[Start SELECTED TEXT]
- Also known as: AV
- Born: Adindu Victor 14 March 1999 (age 27) Benin City, Edo, Nigeria
- Genres: Afrobeats; World music; Afro-fusion;
- Occupations: Singer; songwriter;
- Years active: 2019–present
- Labels: WM Sweden; Longitude Promotion;
- Website: babyboyav.net

YouTube information
- Channel: Babyboy AV;
- Subscribers: 185 Thousand
- Views: 106 Million

= Babyboy AV =

Nigerian singer (b. 1999)

Adindu Victor (born 14 March 1999), known professionally as Babyboy AV, formerly known as AV, is a Nigerian singer and songwriter. He gained recognition for his 2021 single "Big Thug Boys", which peaked at number five on Billboard Triller Chart.

== Early life ==
Adindu Victor was born in Benin City, Edo State, to an Igbo father from Delta State and Edo mother. He was raised in the city in a mixed environment. He had his tertiary education at Ambrose Alli University, where he obtained his first degree.

== Career ==
Baby Boy AV was motivated by his musician father, a guitarist who became passionate about music at an early age. He made his professional start in the music business in 2018 and debuted in 2020 with the song "Temperature," which was widely played on radio and television. In 2019, he performed at the well-known Felabration, among other occasions. In an episode of the All-Nighter podcast, he revealed that he once found himself squatting in the residence of Victor AD before releasing "Big Thug Boys".

With the release of his official debut song, "Big Thug Boys," accompanied by a music video produced and directed by director Dindu, Baby Boy AV gained notoriety. Afrobeat and Dancehall are combined in Baby Boy AV's sound, which has amassed over 10 million YouTube views

Following his breakout in 2021, Babyboy AV headlined Afro Beach Festival in Accra, Ghana alongside Costa Titch, and Kofi Kinaata in December 2022.

By June 2023, he released his first single of the year, "Quick Question" after his EP project rollout.
[End SELECTED TEXT]
Answer from the Babyboy AV profile:
1. Where did he earn his first degree?
2. What event did he perform at in 2019?
3. What position did "Big Thug Boys" reach on the Billboard Triller Chart?
The listing that comes next has no connection to the Babyboy AV profile.
[Start DATA SHOWN]
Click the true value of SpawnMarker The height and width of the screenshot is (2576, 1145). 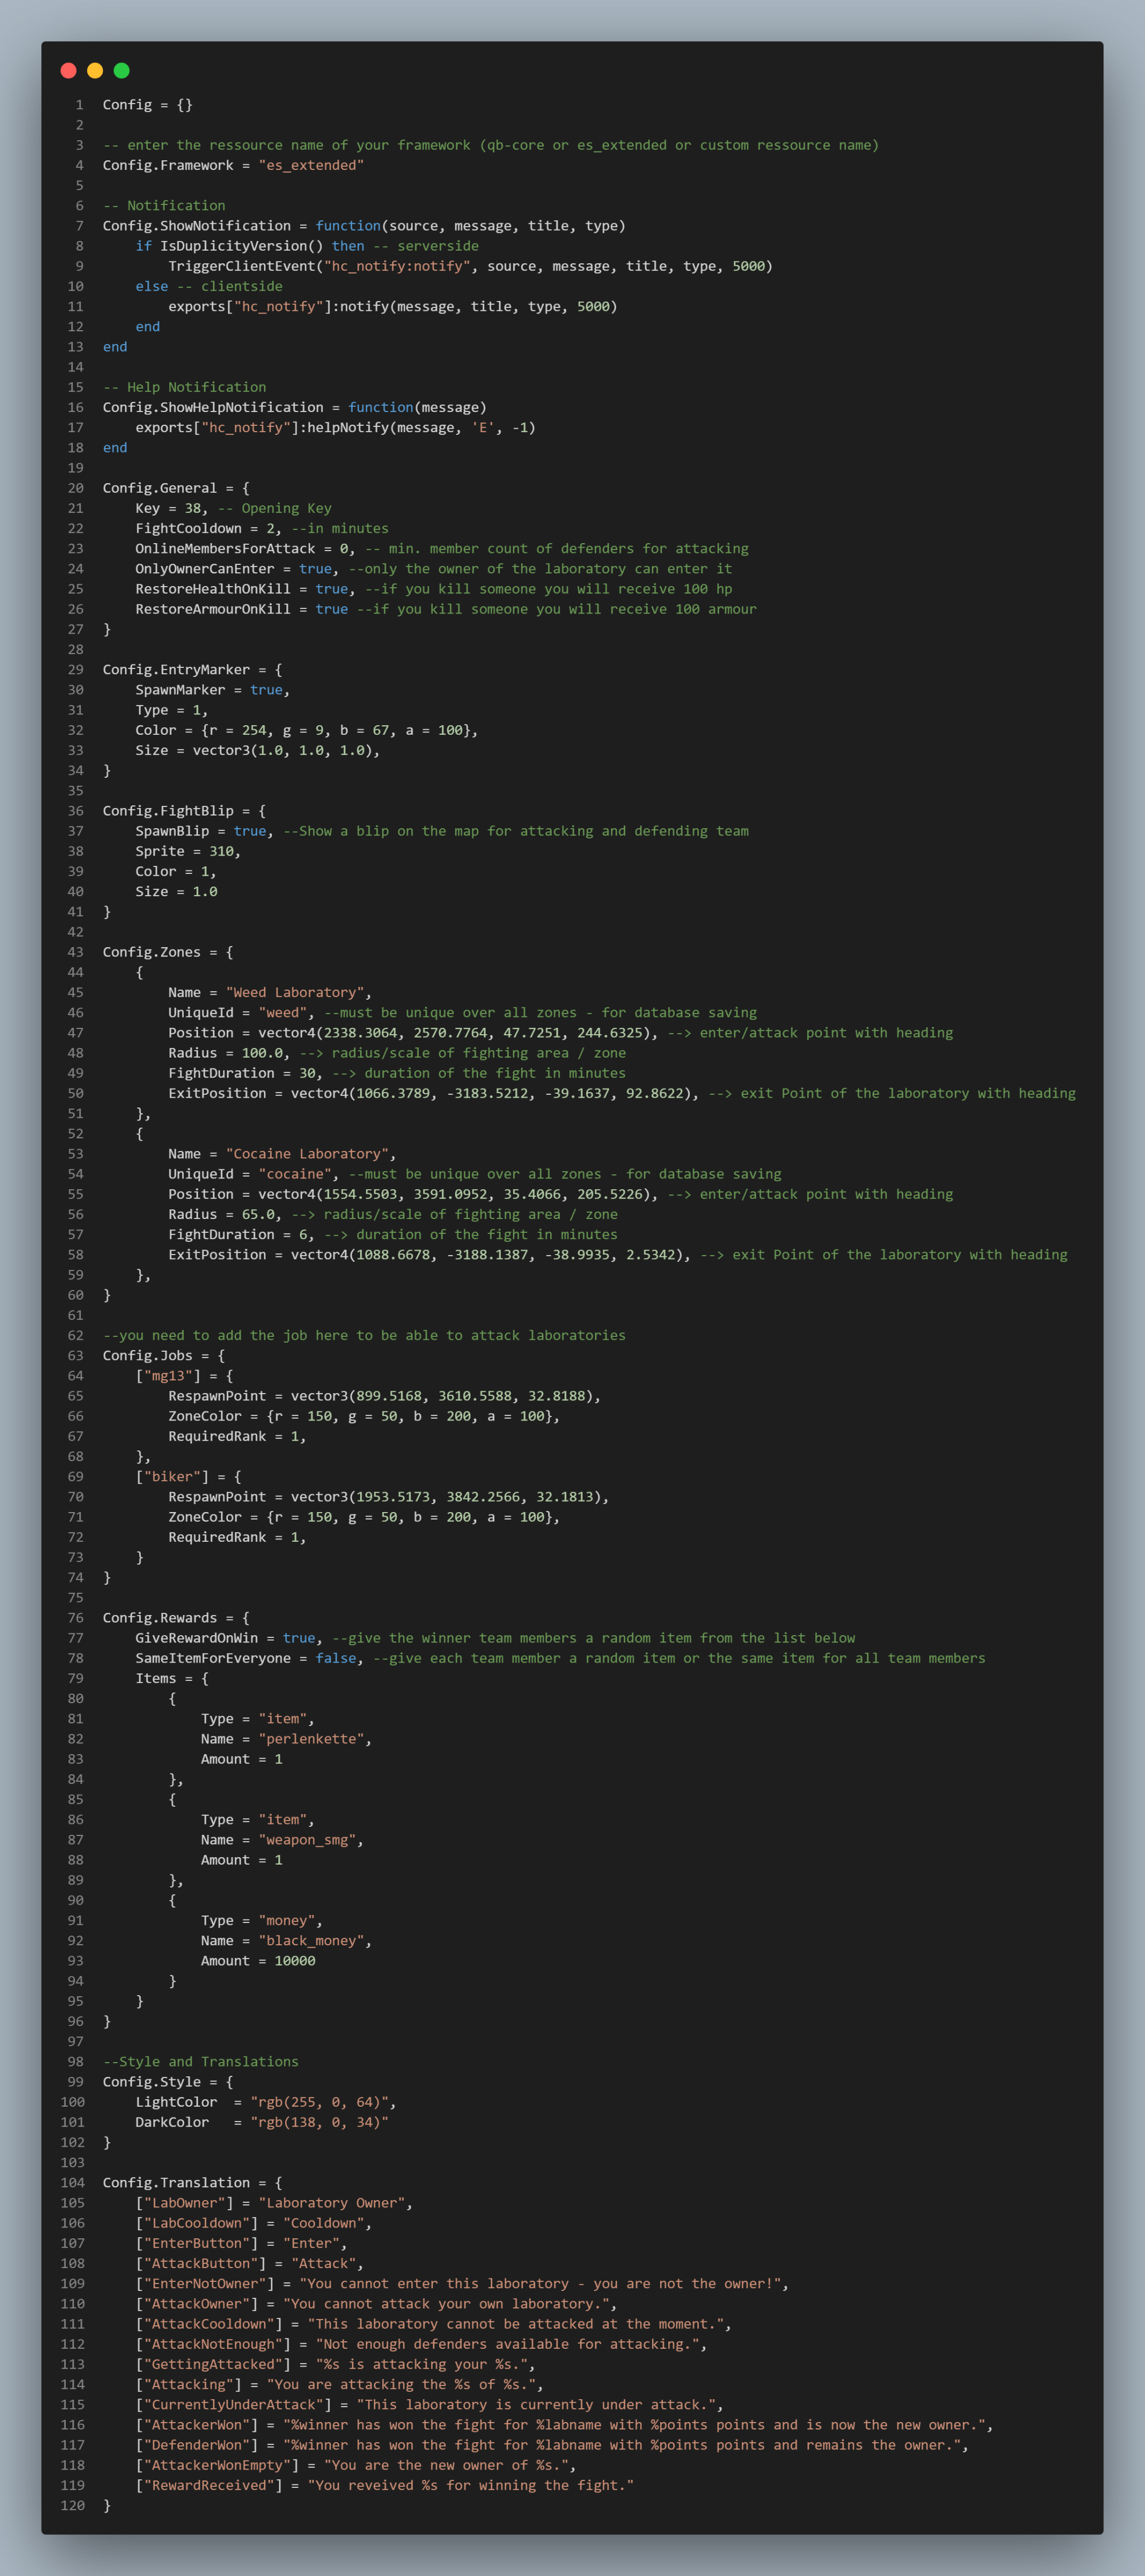pos(266,690)
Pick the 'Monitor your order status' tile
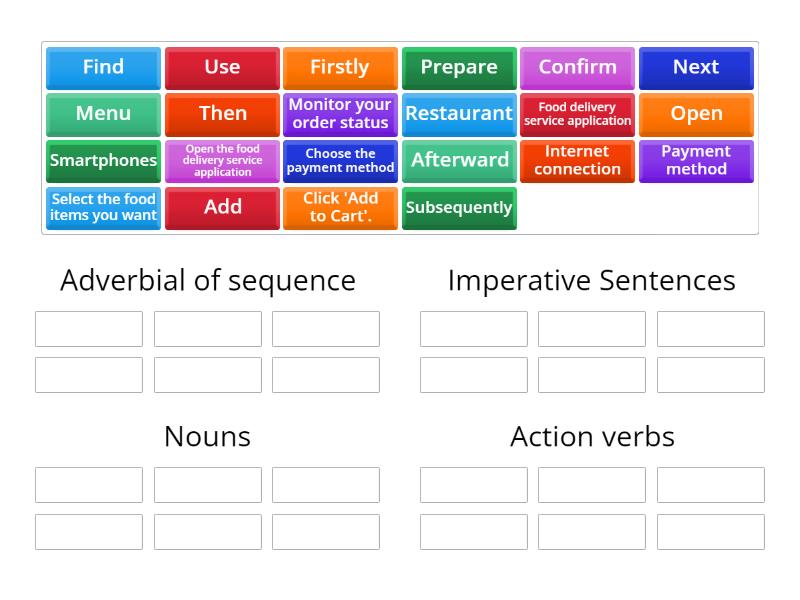 click(x=340, y=114)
[End DATA SHOWN]
* ANSWER FOR THIS EXERCISE:
1. Ambrose Alli University
2. Felabration
3. Number five